■ WORK TASK:
Every entry in the listing below has to be transcribed exactly.

■ DATA EXTRACT:
------------------------------------------------------------

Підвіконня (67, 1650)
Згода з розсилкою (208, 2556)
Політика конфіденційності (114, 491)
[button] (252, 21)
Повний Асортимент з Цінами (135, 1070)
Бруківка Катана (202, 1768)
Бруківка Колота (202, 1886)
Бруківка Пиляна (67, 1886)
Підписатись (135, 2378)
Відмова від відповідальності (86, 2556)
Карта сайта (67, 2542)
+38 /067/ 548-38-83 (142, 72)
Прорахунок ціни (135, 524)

------------------------------------------------------------

■ OUTPUT BELOW:
Підвіконня (67, 1650)
Згода з розсилкою (208, 2556)
Політика конфіденційності (114, 491)
[button] (252, 21)
Повний Асортимент з Цінами (135, 1070)
Бруківка Катана (202, 1768)
Бруківка Колота (202, 1886)
Бруківка Пиляна (67, 1886)
Підписатись (135, 2378)
Відмова від відповідальності (86, 2556)
Карта сайта (67, 2542)
+38 /067/ 548-38-83 (142, 72)
Прорахунок ціни (135, 524)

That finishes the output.